Гуля взяла из вороха следующее письмо и продолжала читать все тем же старательным звучным голосом:
«Любимая! Рвемся вперед. День и ночь без передышки ломаем силы противника. Первое апреля встретило нас снежною пургой. На пять метров не видно друг друга. Ветер сшибает с ног. На бровях и ресницах с палец толщиною лед. На мне хромовое пальто, сверх него шинель драповая, сверх всего овчинная шуба, ватные брюки. И до ниточки все мокрое. Метет немилосердно,
Я жив и здоров. Плащ-палатку дважды сменил, исполосованную пулями, а к телу прикоснуться фрицевская пуля боится. Правда, однажды если бы не Зыков, то прикоснулась бы крепко, я тебе об этом случае уже писал. Иногда бывает такая жажда отдохнуть, хотя бы пять минут отдохнуть. Войдешь в хату, а сознание снова гонит тебя на улицу. Совесть говорит: “Как тебе не стыдно чаевать! Фриц же от тебя всего триста метров, отгони его подальше, а тогда и возьмись за чай”. И так каждый день. Все свободное время отдаю тебе, письмам твоим и тем, которые пишу к тебе».
Гуля взяла новое письмо:
«Мой старик зверски отличился, будем ходатайствовать о представлении его к высшей награде, так командир дивизии сказал вчера на митинге. Что ж, я не против. Будет у меня ординарец герой!
Фрицы неожиданно прорвались ротой прямо на наш КП полка. На КП были одни связные, мой Зыков и еще три бойца охраны – мы были уверены в своей безопасности. Зыков возглавил связных и отбивался три часа, пока мы не ликвидировали прорыв. Почти сотню фрицев они положили, и удивительно – Зыкова даже не царапнула пуля. Если бы немец захватил КП, нам бы пришлось плохо, очень плохо. Вот какие дела! Зыков от радости, что комдив его хвалил, или от своего неожиданного геройства уснуть не мог, все курить выходил из хаты или еще чего… Всю ночь…»
Гуля положила письмо на стол.
– А я не помню, – сказала она растерянно, – я не помню, я никогда почему-то не читала этого письма. Так вы Герой Советского Союза?!

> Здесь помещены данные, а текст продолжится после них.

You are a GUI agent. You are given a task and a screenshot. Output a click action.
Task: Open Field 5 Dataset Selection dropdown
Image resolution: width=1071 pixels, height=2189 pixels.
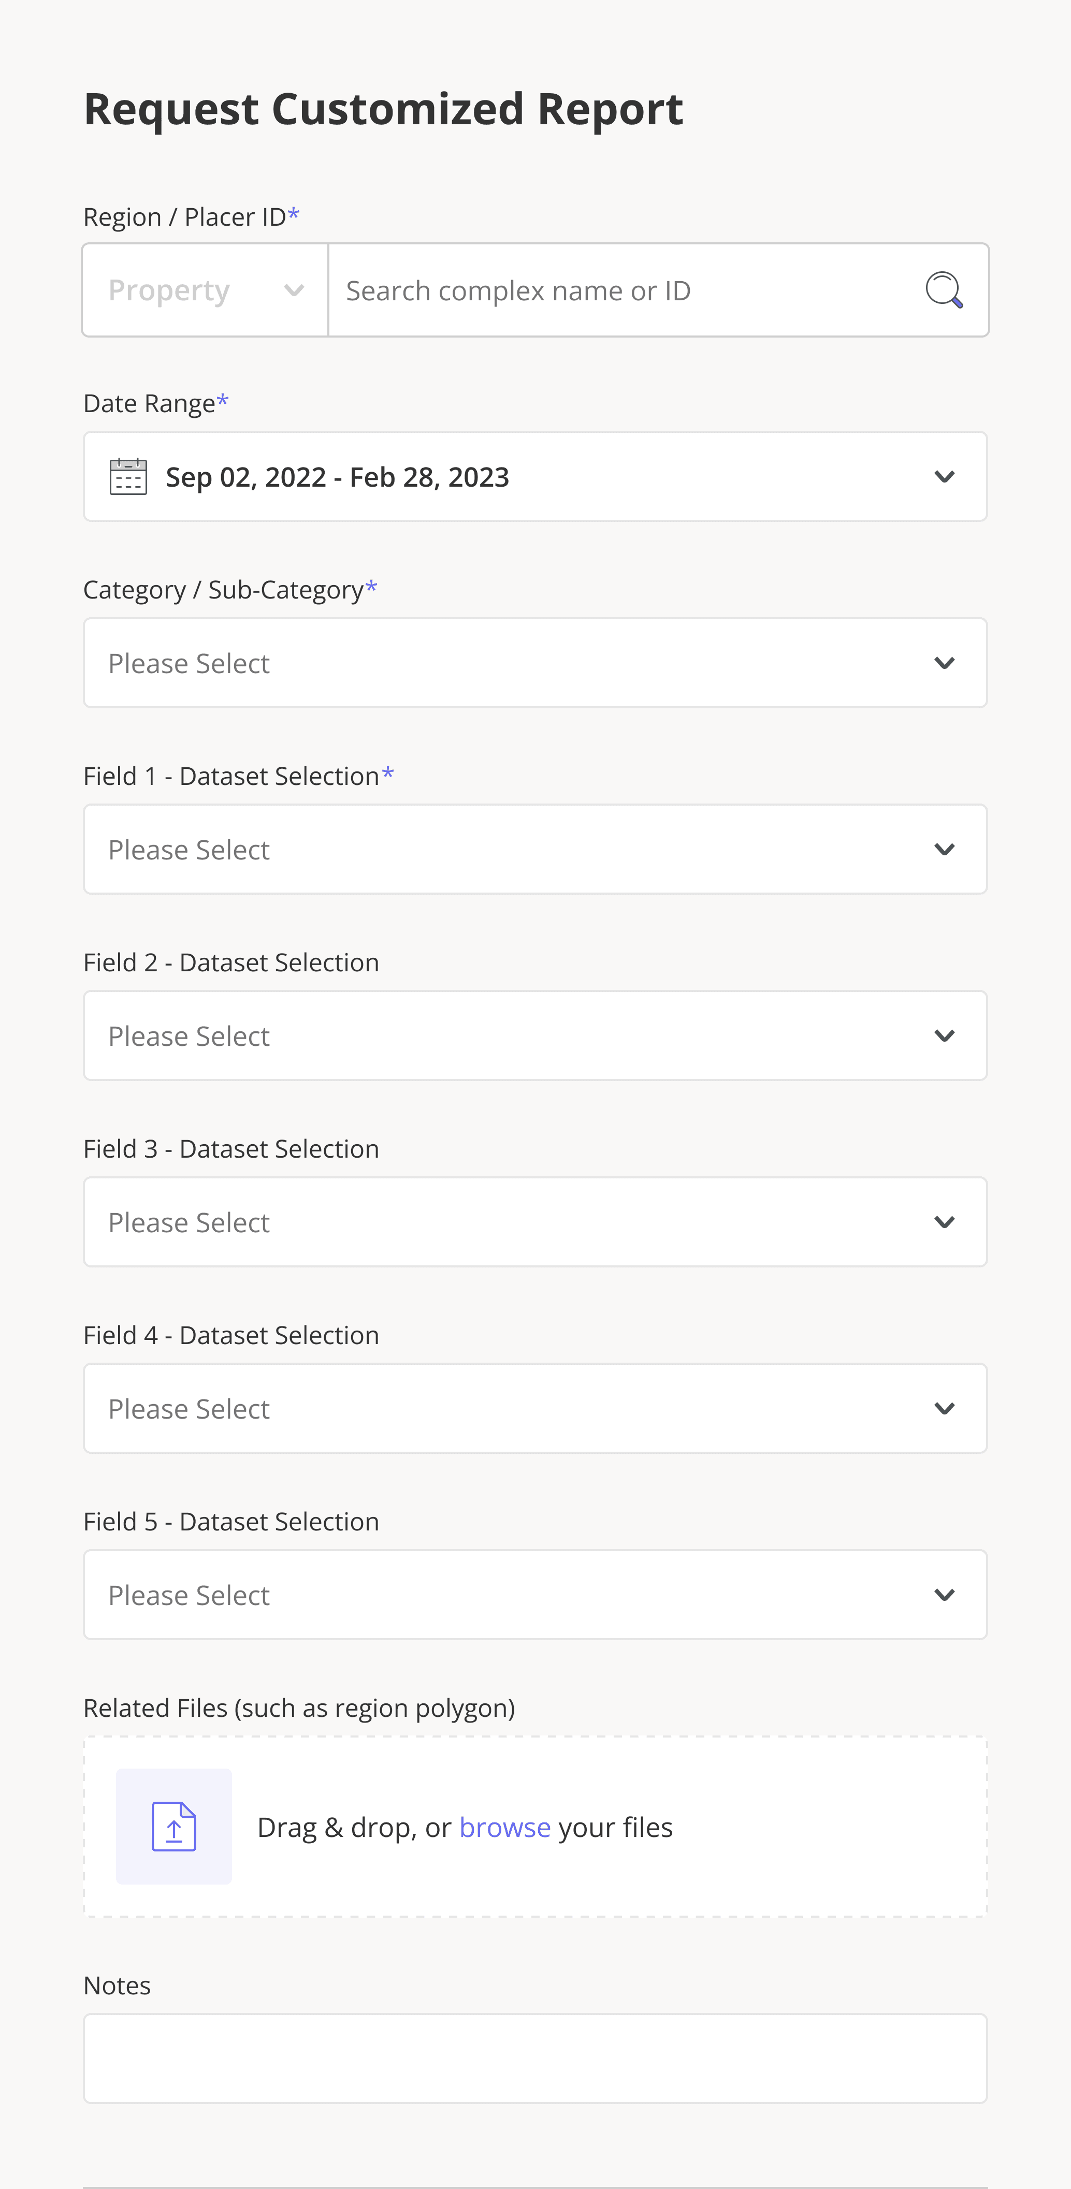click(536, 1594)
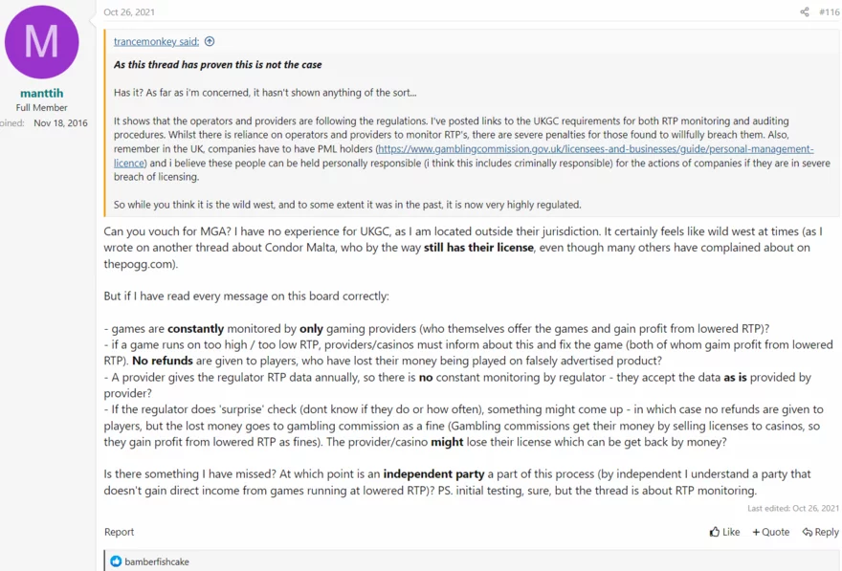This screenshot has width=842, height=571.
Task: Click the 'Full Member' user title
Action: pyautogui.click(x=41, y=108)
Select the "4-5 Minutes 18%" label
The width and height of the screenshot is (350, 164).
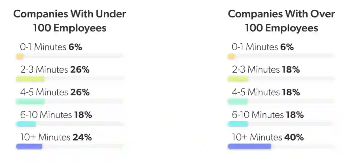[265, 92]
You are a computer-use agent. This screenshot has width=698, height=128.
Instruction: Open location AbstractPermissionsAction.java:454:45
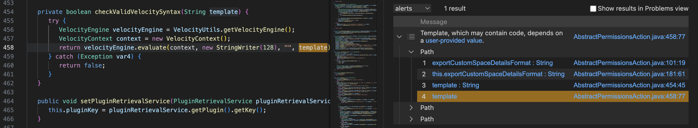[x=629, y=85]
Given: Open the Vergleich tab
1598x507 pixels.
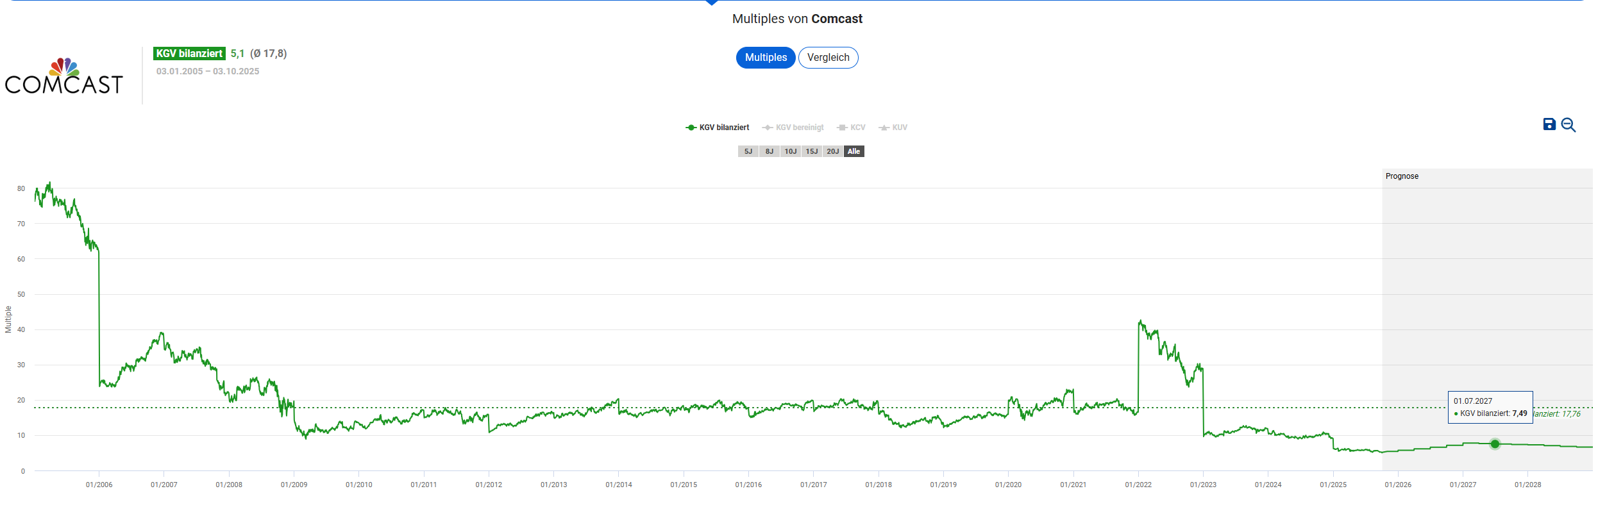Looking at the screenshot, I should [828, 58].
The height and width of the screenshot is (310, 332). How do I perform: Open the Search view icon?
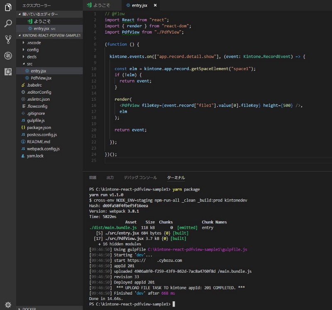(x=8, y=23)
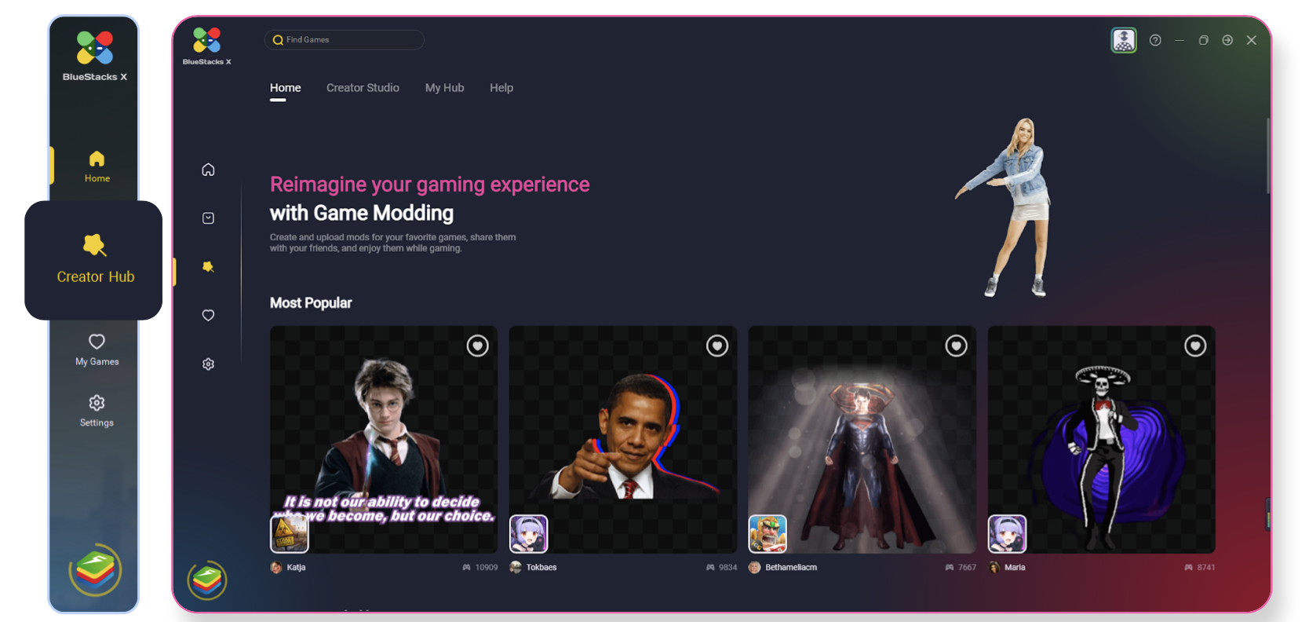Click the vertical scrollbar on the right edge
Viewport: 1309px width, 622px height.
[x=1267, y=157]
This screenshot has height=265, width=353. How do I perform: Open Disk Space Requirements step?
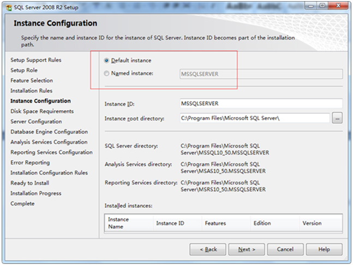[42, 111]
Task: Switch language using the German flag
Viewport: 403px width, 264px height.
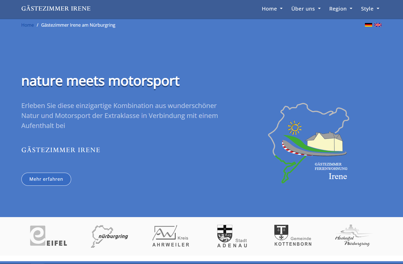Action: pyautogui.click(x=368, y=25)
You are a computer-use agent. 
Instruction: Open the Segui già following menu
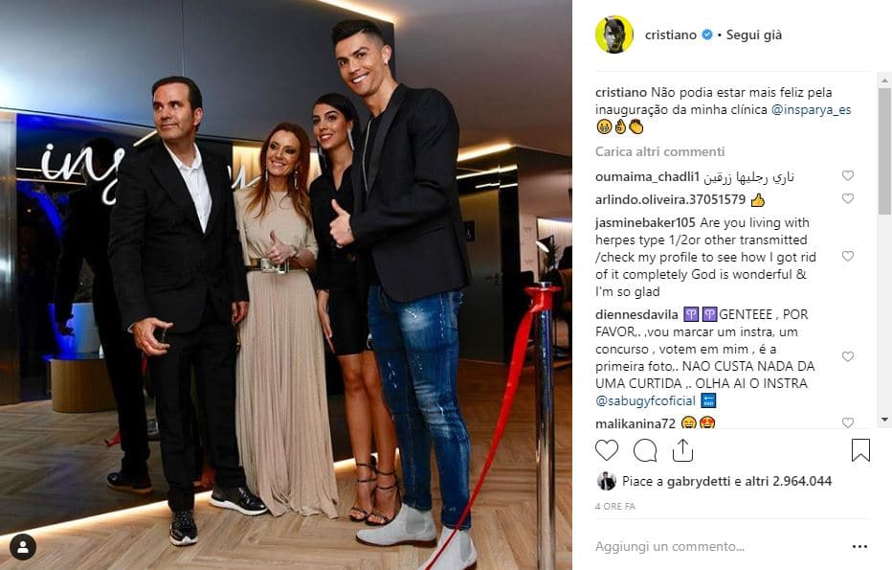click(x=754, y=34)
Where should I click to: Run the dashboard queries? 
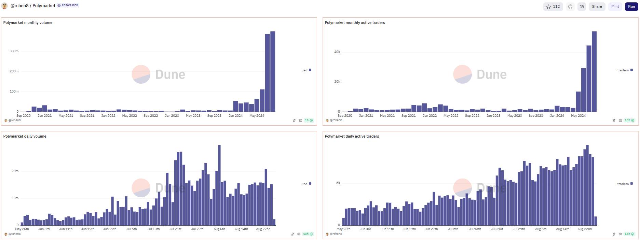[631, 6]
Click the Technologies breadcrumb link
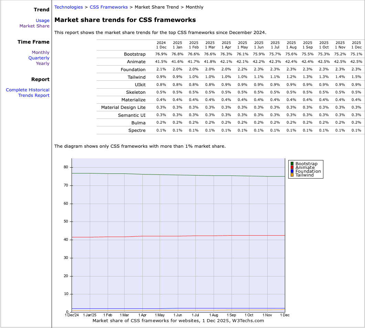 click(68, 7)
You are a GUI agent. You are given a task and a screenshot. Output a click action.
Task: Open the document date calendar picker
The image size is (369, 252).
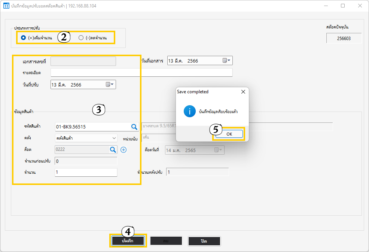click(226, 61)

– Нет-нет. Это он так. Конечно, было дело. Разговор был просто, собирались ходатайствовать о нашем награждении, писали. Ну, и меньше чем через неделю, только это письмо ушло, тут с нами и случилась беда. Так что не до героев было. Нас со всего полка…
– Да, я помню, – сказала Гуля. – Папа говорил, что со всего полка их шесть человек спаслось. А вас, он думал, тогда убило.
– Нет. Не убило…
– Значит, вы с папой в разные госпитали попали?
– В разные… Я в плен попал. – Адам посмотрел в глаза Гуле решительно, с вызовом, и в то же время он как бы поощрял ее к следующему вопросу.
– А папа так и думал: или убили его, говорил, или в плен попал раненый. Вы раненый в плен попали?
– Нет. Меня контузило. Немцы уже в чувство привели. Я в Освенциме был.
– В Освенциме! – в один голос воскликнули Гуля и Павел.
– Вот! – сказал Адам и торопливо, словно боясь, что ему не поверят и не будут его слушать дальше, расстегнул на груди голубую сатиновую рубаху, подаренную Марусей. – Вот! – На его темной худой груди они увидели наколотый номер 11727.